EXERCISE REQUIREMENTS -> Update the records below so that every instance of "computer-use agent" reads "desktop assistant", leaving everything else unchanged.
── PROVIDED ENTRIES
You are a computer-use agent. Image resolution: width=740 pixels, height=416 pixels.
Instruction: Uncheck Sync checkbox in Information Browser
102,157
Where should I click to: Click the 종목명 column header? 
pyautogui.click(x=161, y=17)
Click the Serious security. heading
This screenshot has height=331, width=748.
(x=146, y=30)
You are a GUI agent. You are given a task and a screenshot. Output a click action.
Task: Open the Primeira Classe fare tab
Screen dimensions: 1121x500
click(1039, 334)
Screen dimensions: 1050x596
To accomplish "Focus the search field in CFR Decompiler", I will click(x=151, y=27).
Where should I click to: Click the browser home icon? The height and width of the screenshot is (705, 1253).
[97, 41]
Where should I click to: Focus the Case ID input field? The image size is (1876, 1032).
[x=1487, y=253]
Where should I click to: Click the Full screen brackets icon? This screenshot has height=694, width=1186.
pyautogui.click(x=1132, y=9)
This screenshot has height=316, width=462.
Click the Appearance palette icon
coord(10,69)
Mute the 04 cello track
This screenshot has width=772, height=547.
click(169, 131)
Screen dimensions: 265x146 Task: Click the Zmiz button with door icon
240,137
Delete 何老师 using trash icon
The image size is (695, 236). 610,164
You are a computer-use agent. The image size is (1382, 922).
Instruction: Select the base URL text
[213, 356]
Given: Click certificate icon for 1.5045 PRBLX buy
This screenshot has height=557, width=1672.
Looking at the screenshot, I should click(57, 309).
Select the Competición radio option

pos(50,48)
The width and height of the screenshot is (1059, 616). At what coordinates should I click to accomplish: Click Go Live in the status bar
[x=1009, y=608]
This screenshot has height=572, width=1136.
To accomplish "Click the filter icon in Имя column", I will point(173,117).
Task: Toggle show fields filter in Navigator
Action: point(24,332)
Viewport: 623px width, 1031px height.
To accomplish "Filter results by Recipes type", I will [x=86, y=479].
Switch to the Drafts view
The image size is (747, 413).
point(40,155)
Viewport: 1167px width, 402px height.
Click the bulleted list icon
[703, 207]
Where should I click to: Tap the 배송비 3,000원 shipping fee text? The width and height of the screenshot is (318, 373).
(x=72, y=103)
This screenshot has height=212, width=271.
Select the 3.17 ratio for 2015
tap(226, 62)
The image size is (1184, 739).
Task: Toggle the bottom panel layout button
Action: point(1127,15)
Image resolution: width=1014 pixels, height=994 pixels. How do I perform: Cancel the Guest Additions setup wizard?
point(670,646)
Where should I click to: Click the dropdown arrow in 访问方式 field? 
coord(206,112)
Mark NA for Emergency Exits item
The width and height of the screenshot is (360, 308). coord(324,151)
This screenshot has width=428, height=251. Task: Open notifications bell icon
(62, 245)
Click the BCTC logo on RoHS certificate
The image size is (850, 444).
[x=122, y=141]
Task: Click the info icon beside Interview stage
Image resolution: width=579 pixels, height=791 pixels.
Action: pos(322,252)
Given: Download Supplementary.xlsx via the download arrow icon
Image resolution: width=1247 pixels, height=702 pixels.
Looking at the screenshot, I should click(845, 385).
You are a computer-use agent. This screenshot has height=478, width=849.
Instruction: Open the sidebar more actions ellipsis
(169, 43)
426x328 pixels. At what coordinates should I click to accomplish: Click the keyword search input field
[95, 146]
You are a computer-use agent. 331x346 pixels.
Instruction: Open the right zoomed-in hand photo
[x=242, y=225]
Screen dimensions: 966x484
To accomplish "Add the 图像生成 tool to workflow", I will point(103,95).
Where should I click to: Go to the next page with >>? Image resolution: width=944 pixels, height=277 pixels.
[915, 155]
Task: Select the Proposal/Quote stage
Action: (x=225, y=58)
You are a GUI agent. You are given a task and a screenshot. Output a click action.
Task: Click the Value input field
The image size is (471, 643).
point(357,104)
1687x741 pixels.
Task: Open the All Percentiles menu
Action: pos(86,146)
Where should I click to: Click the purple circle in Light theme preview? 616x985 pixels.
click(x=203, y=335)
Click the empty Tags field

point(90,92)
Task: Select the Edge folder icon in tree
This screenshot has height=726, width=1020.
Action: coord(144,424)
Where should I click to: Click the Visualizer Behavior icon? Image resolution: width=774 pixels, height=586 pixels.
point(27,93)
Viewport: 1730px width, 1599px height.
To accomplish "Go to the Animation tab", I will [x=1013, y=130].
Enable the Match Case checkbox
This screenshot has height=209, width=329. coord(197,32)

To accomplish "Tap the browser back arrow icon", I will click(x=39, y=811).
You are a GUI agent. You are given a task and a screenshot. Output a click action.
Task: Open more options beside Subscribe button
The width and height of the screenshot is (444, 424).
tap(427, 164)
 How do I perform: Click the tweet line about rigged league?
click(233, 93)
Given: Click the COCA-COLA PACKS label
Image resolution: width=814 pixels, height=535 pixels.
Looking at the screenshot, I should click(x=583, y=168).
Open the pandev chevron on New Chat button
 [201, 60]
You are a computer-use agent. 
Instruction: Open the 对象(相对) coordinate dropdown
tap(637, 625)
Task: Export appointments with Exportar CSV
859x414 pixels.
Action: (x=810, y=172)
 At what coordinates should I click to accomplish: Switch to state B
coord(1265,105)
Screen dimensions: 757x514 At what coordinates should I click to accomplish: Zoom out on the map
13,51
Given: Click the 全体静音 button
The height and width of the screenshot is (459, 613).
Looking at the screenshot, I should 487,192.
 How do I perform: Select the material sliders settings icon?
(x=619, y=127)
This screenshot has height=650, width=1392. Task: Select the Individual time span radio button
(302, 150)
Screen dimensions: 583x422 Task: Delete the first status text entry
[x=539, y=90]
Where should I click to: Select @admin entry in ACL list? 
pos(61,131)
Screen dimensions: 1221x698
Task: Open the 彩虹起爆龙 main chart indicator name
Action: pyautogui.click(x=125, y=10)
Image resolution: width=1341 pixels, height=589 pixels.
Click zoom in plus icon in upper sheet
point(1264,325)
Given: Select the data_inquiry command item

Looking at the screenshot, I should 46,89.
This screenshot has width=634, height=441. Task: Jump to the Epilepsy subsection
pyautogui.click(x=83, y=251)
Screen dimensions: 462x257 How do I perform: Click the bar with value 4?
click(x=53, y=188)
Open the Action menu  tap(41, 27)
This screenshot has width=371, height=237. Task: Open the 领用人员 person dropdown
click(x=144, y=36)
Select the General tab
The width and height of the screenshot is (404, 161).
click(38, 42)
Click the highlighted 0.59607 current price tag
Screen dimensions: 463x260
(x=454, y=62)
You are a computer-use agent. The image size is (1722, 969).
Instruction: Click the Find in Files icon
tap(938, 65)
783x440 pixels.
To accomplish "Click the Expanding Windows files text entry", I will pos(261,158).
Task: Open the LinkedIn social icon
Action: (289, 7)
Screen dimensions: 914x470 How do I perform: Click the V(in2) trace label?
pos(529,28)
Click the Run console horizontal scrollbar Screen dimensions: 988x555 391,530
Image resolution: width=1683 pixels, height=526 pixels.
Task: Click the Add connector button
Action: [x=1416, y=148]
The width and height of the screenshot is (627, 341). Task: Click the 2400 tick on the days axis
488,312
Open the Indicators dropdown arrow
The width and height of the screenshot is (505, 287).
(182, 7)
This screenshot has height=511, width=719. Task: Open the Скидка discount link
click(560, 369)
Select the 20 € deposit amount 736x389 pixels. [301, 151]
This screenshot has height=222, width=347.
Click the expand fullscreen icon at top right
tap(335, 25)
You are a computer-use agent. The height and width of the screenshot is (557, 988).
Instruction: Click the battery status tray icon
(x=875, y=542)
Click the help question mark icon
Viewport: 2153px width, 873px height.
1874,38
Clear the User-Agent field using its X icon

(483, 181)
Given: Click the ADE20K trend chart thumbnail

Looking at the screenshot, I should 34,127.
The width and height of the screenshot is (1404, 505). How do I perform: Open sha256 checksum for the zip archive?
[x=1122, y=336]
────
TASK SOLUTION ->
You are a desktop assistant. Image resolution: width=740 pixels, height=416 pixels.
Instruction: Uncheck Sync checkbox in Information Browser
102,157
Where should I click to: Click the 종목명 column header? 
pyautogui.click(x=161, y=17)
Click the Serious security. heading
This screenshot has height=331, width=748.
(x=146, y=30)
You are a GUI agent. You are given a task and a screenshot. Output a click action.
Task: Open the Primeira Classe fare tab
Screen dimensions: 1121x500
click(1039, 334)
Screen dimensions: 1050x596
To accomplish "Focus the search field in CFR Decompiler", I will click(x=151, y=27).
Where should I click to: Click the browser home icon? The height and width of the screenshot is (705, 1253).
[97, 41]
Where should I click to: Focus the Case ID input field? The image size is (1876, 1032).
[x=1487, y=253]
Where should I click to: Click the Full screen brackets icon? This screenshot has height=694, width=1186.
pyautogui.click(x=1132, y=9)
This screenshot has height=316, width=462.
Click the Appearance palette icon
coord(10,69)
Mute the 04 cello track
This screenshot has width=772, height=547.
click(169, 131)
Screen dimensions: 265x146 Task: Click the Zmiz button with door icon
240,137
Delete 何老师 using trash icon
The image size is (695, 236). 610,164
You are a desktop assistant. The image size is (1382, 922).
Instruction: Select the base URL text
[213, 356]
Given: Click certificate icon for 1.5045 PRBLX buy
This screenshot has height=557, width=1672.
Looking at the screenshot, I should click(57, 309).
Select the Competición radio option

pos(50,48)
The width and height of the screenshot is (1059, 616). At what coordinates should I click to accomplish: Click Go Live in the status bar
[x=1009, y=608]
This screenshot has height=572, width=1136.
To accomplish "Click the filter icon in Имя column", I will point(173,117).
Task: Toggle show fields filter in Navigator
Action: point(24,332)
Viewport: 623px width, 1031px height.
To accomplish "Filter results by Recipes type", I will [x=86, y=479].
Switch to the Drafts view
The image size is (747, 413).
point(40,155)
Viewport: 1167px width, 402px height.
Click the bulleted list icon
[703, 207]
Where should I click to: Tap the 배송비 3,000원 shipping fee text? The width and height of the screenshot is (318, 373).
(x=72, y=103)
This screenshot has height=212, width=271.
Select the 3.17 ratio for 2015
tap(226, 62)
The image size is (1184, 739).
Task: Toggle the bottom panel layout button
Action: point(1127,15)
Image resolution: width=1014 pixels, height=994 pixels. How do I perform: Cancel the Guest Additions setup wizard?
point(670,646)
Where should I click to: Click the dropdown arrow in 访问方式 field? 
coord(206,112)
Mark NA for Emergency Exits item
The width and height of the screenshot is (360, 308). coord(324,151)
This screenshot has width=428, height=251. Task: Open notifications bell icon
(62, 245)
Click the BCTC logo on RoHS certificate
The image size is (850, 444).
[x=122, y=141]
Task: Click the info icon beside Interview stage
Image resolution: width=579 pixels, height=791 pixels.
Action: pos(322,252)
Given: Download Supplementary.xlsx via the download arrow icon
Image resolution: width=1247 pixels, height=702 pixels.
Looking at the screenshot, I should click(845, 385).
You are a desktop assistant. This screenshot has height=478, width=849.
Instruction: Open the sidebar more actions ellipsis
(169, 43)
426x328 pixels. At what coordinates should I click to accomplish: Click the keyword search input field
[95, 146]
You are a desktop assistant. 331x346 pixels.
Instruction: Open the right zoomed-in hand photo
[x=242, y=225]
Screen dimensions: 966x484
To accomplish "Add the 图像生成 tool to workflow", I will point(103,95).
Where should I click to: Go to the next page with >>? Image resolution: width=944 pixels, height=277 pixels.
[915, 155]
Task: Select the Proposal/Quote stage
Action: (x=225, y=58)
You are a GUI agent. You are given a task and a screenshot. Output a click action.
Task: Click the Value input field
The image size is (471, 643).
point(357,104)
1687x741 pixels.
Task: Open the All Percentiles menu
Action: pos(86,146)
Where should I click to: Click the purple circle in Light theme preview? 616x985 pixels.
click(x=203, y=335)
Click the empty Tags field

point(90,92)
Task: Select the Edge folder icon in tree
This screenshot has height=726, width=1020.
Action: coord(144,424)
Where should I click to: Click the Visualizer Behavior icon? Image resolution: width=774 pixels, height=586 pixels.
point(27,93)
Viewport: 1730px width, 1599px height.
To accomplish "Go to the Animation tab", I will [x=1013, y=130].
Enable the Match Case checkbox
This screenshot has height=209, width=329. coord(197,32)

To accomplish "Tap the browser back arrow icon", I will click(x=39, y=811).
You are a GUI agent. You are given a task and a screenshot. Output a click action.
Task: Open more options beside Subscribe button
The width and height of the screenshot is (444, 424).
tap(427, 164)
 How do I perform: Click the tweet line about rigged league?
click(233, 93)
Given: Click the COCA-COLA PACKS label
Image resolution: width=814 pixels, height=535 pixels.
Looking at the screenshot, I should click(x=583, y=168).
Open the pandev chevron on New Chat button
 [201, 60]
You are a desktop assistant. 
Instruction: Open the 对象(相对) coordinate dropdown
tap(637, 625)
Task: Export appointments with Exportar CSV
859x414 pixels.
Action: (x=810, y=172)
 At what coordinates should I click to accomplish: Switch to state B
coord(1265,105)
Screen dimensions: 757x514 At what coordinates should I click to accomplish: Zoom out on the map
13,51
Given: Click the 全体静音 button
The height and width of the screenshot is (459, 613).
Looking at the screenshot, I should 487,192.
 How do I perform: Select the material sliders settings icon?
(x=619, y=127)
This screenshot has height=650, width=1392. Task: Select the Individual time span radio button
(302, 150)
Screen dimensions: 583x422 Task: Delete the first status text entry
[x=539, y=90]
Where should I click to: Select @admin entry in ACL list? 
pos(61,131)
Screen dimensions: 1221x698
Task: Open the 彩虹起爆龙 main chart indicator name
Action: pyautogui.click(x=125, y=10)
Image resolution: width=1341 pixels, height=589 pixels.
Click zoom in plus icon in upper sheet
point(1264,325)
Given: Select the data_inquiry command item

Looking at the screenshot, I should 46,89.
This screenshot has width=634, height=441. Task: Jump to the Epilepsy subsection
pyautogui.click(x=83, y=251)
Screen dimensions: 462x257 How do I perform: Click the bar with value 4?
click(x=53, y=188)
Open the Action menu  tap(41, 27)
This screenshot has width=371, height=237. Task: Open the 领用人员 person dropdown
click(x=144, y=36)
Select the General tab
The width and height of the screenshot is (404, 161).
click(38, 42)
Click the highlighted 0.59607 current price tag
Screen dimensions: 463x260
(x=454, y=62)
You are a desktop assistant. The image size is (1722, 969).
Instruction: Click the Find in Files icon
tap(938, 65)
783x440 pixels.
To accomplish "Click the Expanding Windows files text entry", I will pos(261,158).
Task: Open the LinkedIn social icon
Action: (289, 7)
Screen dimensions: 914x470 How do I perform: Click the V(in2) trace label?
pos(529,28)
Click the Run console horizontal scrollbar Screen dimensions: 988x555 391,530
Image resolution: width=1683 pixels, height=526 pixels.
Task: Click the Add connector button
Action: [x=1416, y=148]
The width and height of the screenshot is (627, 341). Task: Click the 2400 tick on the days axis
488,312
Open the Indicators dropdown arrow
The width and height of the screenshot is (505, 287).
(182, 7)
This screenshot has height=511, width=719. Task: Open the Скидка discount link
click(560, 369)
Select the 20 € deposit amount 736x389 pixels. [301, 151]
This screenshot has height=222, width=347.
Click the expand fullscreen icon at top right
tap(335, 25)
You are a desktop assistant. The height and width of the screenshot is (557, 988).
Instruction: Click the battery status tray icon
(x=875, y=542)
Click the help question mark icon
Viewport: 2153px width, 873px height.
1874,38
Clear the User-Agent field using its X icon

(483, 181)
Given: Click the ADE20K trend chart thumbnail

Looking at the screenshot, I should 34,127.
The width and height of the screenshot is (1404, 505). How do I perform: Open sha256 checksum for the zip archive?
[x=1122, y=336]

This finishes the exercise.